The friend of mine that I've been working with brought up a cloud node somewhere with ubuntu and netperf on it, and from another location (business internet) able to consistently get better throughput from his cloud node setup than from the flent-fremont node.  We're starting to think that it's something about that node in particular.  It seems to have a 125Mbps cap (so I guess about a 140-150Mbps line-rate cap?).

What kind of node is it running on?

On Thu, Sep 21, 2017 at 8:13 AM, Aaron Wood <woody77@gmail.com> wrote:
I'd wondered about single vs. multiple, but I'm getting pretty consistent speeds from the flent-fremont node irrespective of the number of streams that I use (1, 4, 12, etc).  

On Thu, Sep 21, 2017 at 7:50 AM, Colin Dearborn <Colin.Dearborn@sjrb.ca> wrote:

This is my guess.

DSL reports uses many streams from different servers to achieve these speeds.

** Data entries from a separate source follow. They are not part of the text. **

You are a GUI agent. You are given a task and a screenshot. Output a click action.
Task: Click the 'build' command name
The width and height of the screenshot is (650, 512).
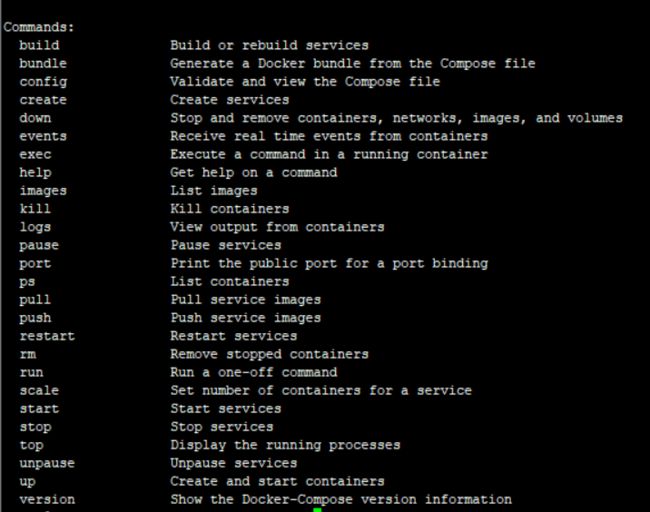click(39, 45)
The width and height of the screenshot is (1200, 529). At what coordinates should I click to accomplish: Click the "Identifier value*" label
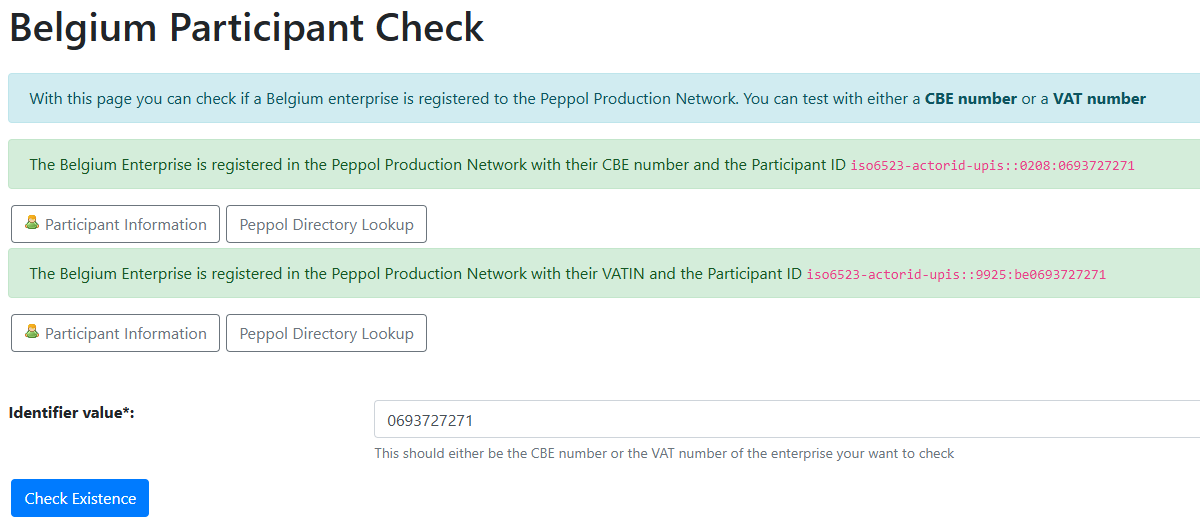[x=71, y=412]
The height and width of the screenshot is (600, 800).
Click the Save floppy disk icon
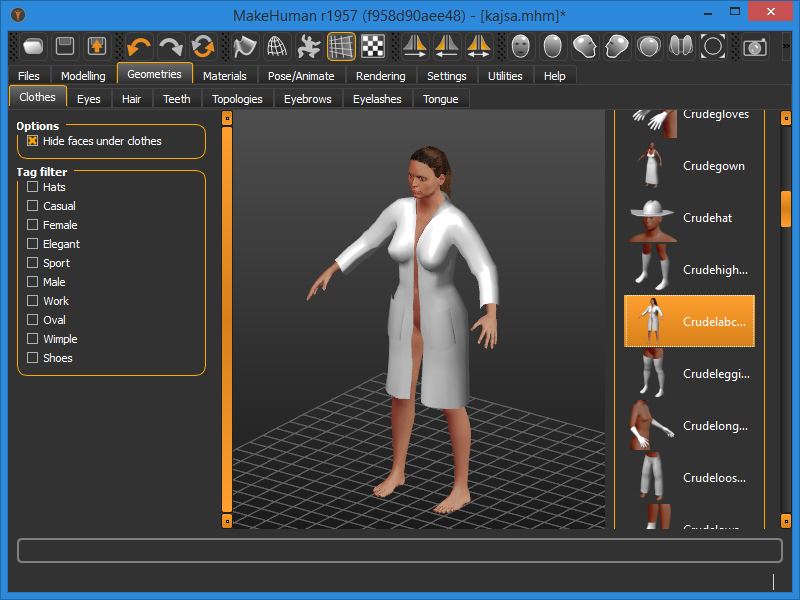coord(65,46)
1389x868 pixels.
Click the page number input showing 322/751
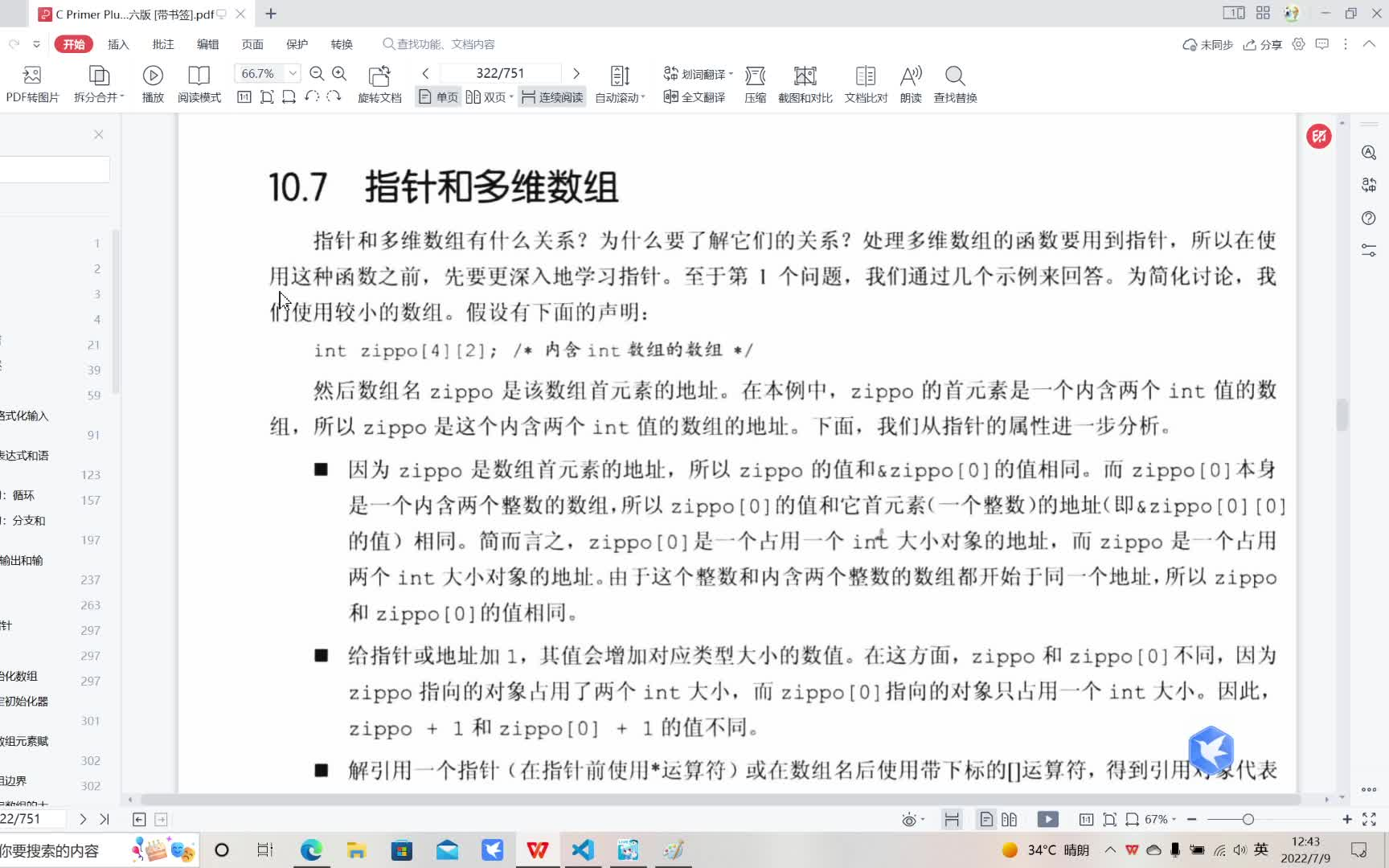[x=500, y=72]
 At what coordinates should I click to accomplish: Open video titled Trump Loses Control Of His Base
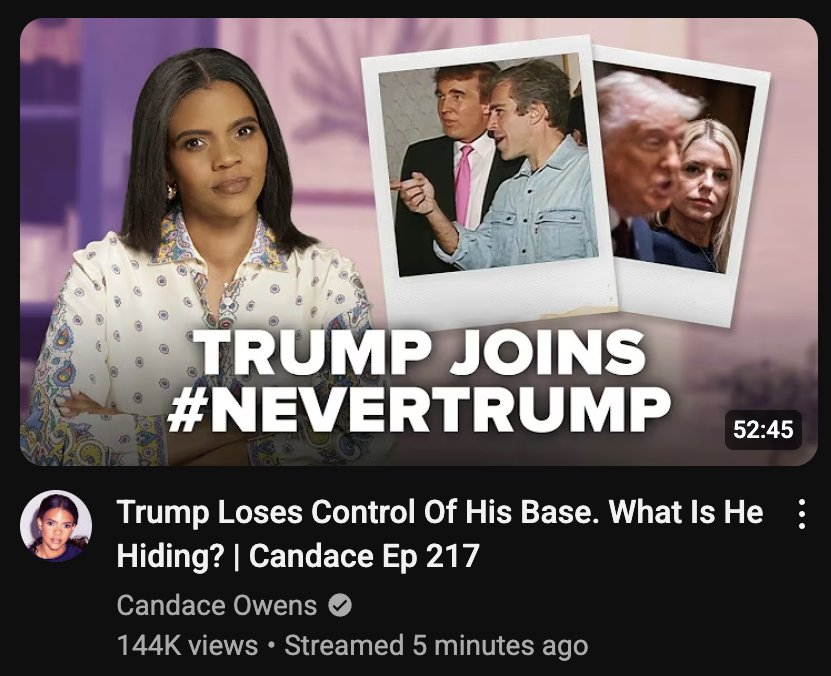coord(440,534)
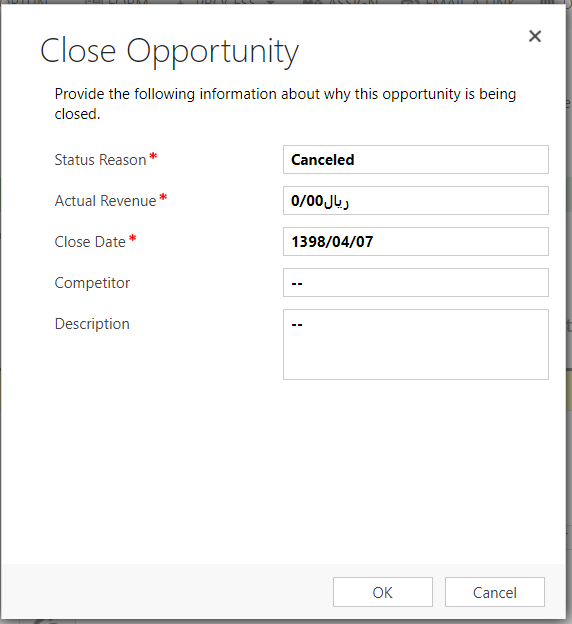572x624 pixels.
Task: Click the Competitor label
Action: (92, 283)
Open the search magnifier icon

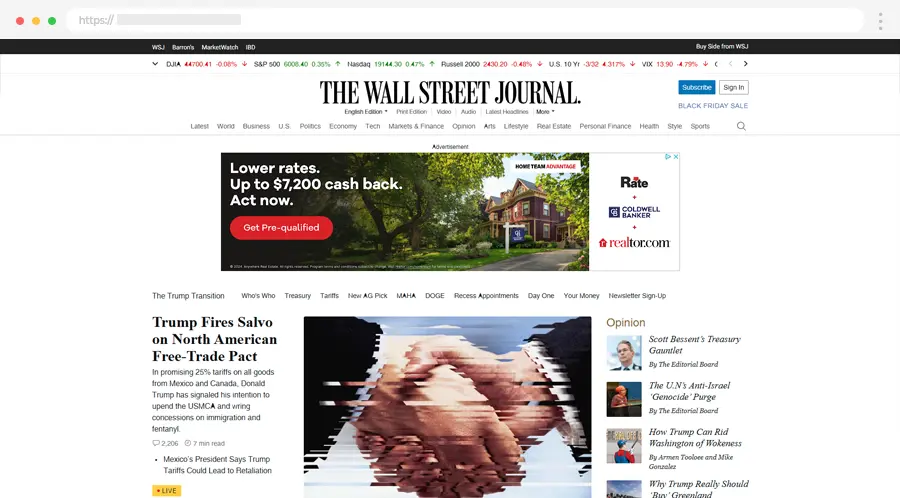point(741,126)
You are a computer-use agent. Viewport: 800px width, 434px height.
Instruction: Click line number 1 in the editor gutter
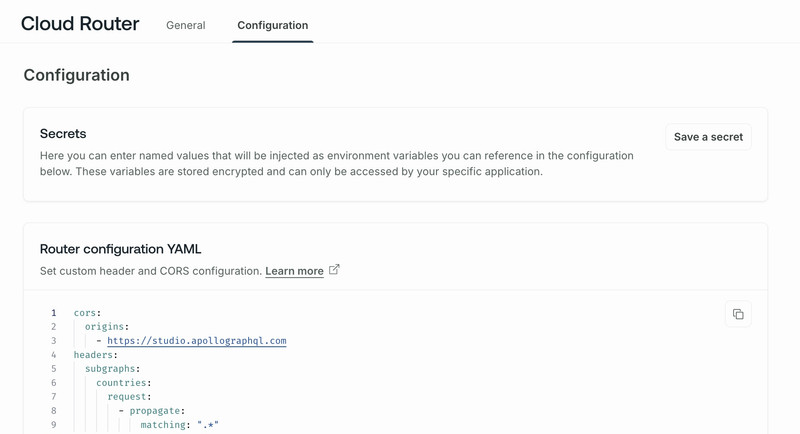pos(54,313)
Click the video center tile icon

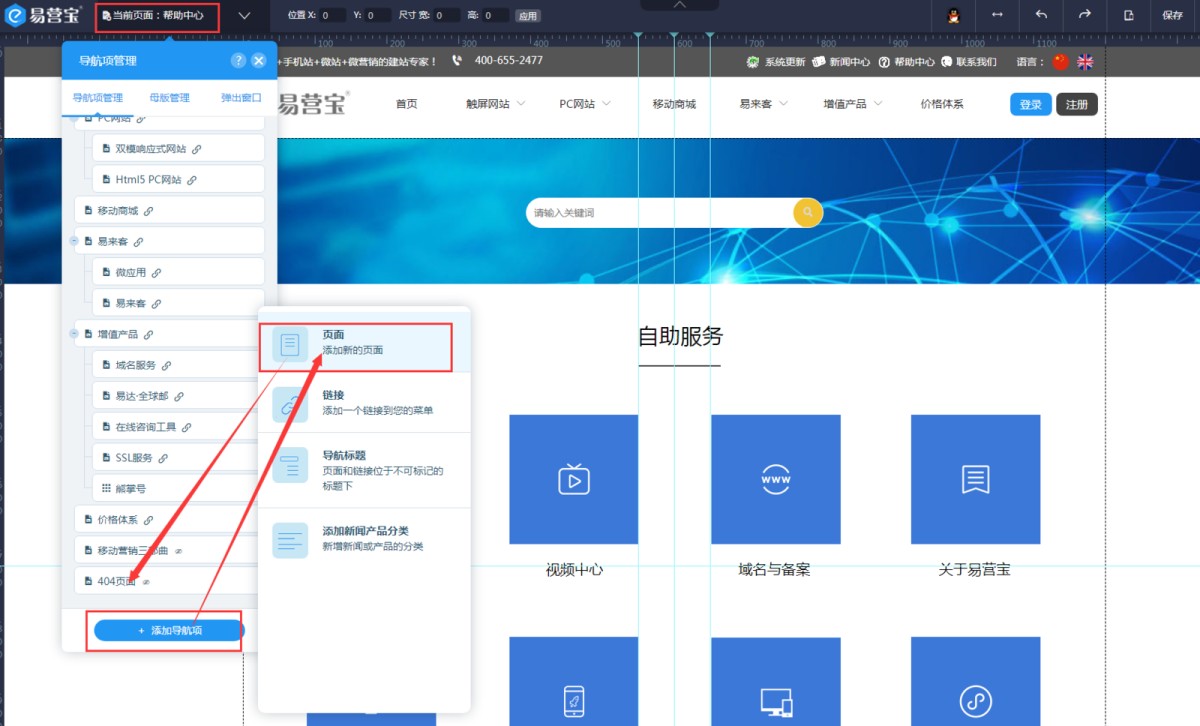pos(573,479)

I’m assuming flent is a single stream, so you’re at the mercy of TCP receive windows and latency limiting how fast you can go on that single stream.

 

From: Bloat [mailto:bloat-bounces@lists.bufferbloat.net] On Behalf Of Aaron Wood
Sent: Tuesday, August 29, 2017 11:16 PM
To: bloat <bloat@lists.bufferbloat.net>
Subject: [Bloat] different speeds on different ports? (benchmarking fun)

 

I don't have a full writeup yet, but wanted to ask if people on here have run into this.  

 

I'm seeing a disparity between flent and the dslreports speed tests.  On my connection at home (Comcast 150/12), I figured it was something related to the test implementations, but minor.  But on a connect at a friend with business-class Comcast (300/12), we're seeing a huge difference.  Flent can't seem to achieve more than 120Mbps, often with an early, couple-second hump at a much higher speed.  But dslreports' speed tests gets the full 300Mbps.

 

In looking closer at my connection, with sqm (cake) turned off, I'm seeing ~180Mbps download with 500ms of bufferbloat when I use the dslreports test (http://www.dslreports.com/speedtest/20805152).

 

Yet flent can't come close to that, even with the tcp_12down test:


The current hypothesis that we have is that this is due to either traffic class, or the ports that traffic are running on.  I've ruled out the ping streams, as a parallel set of netperf tcp_maerts downloads has the same 120Mbps roof.

 

It would be interesting if we could run some netperf tests using port 80/443 for the listening socket for the data connection (although if doing deep-packet inspection, we might need to use an actual HTTP transfer).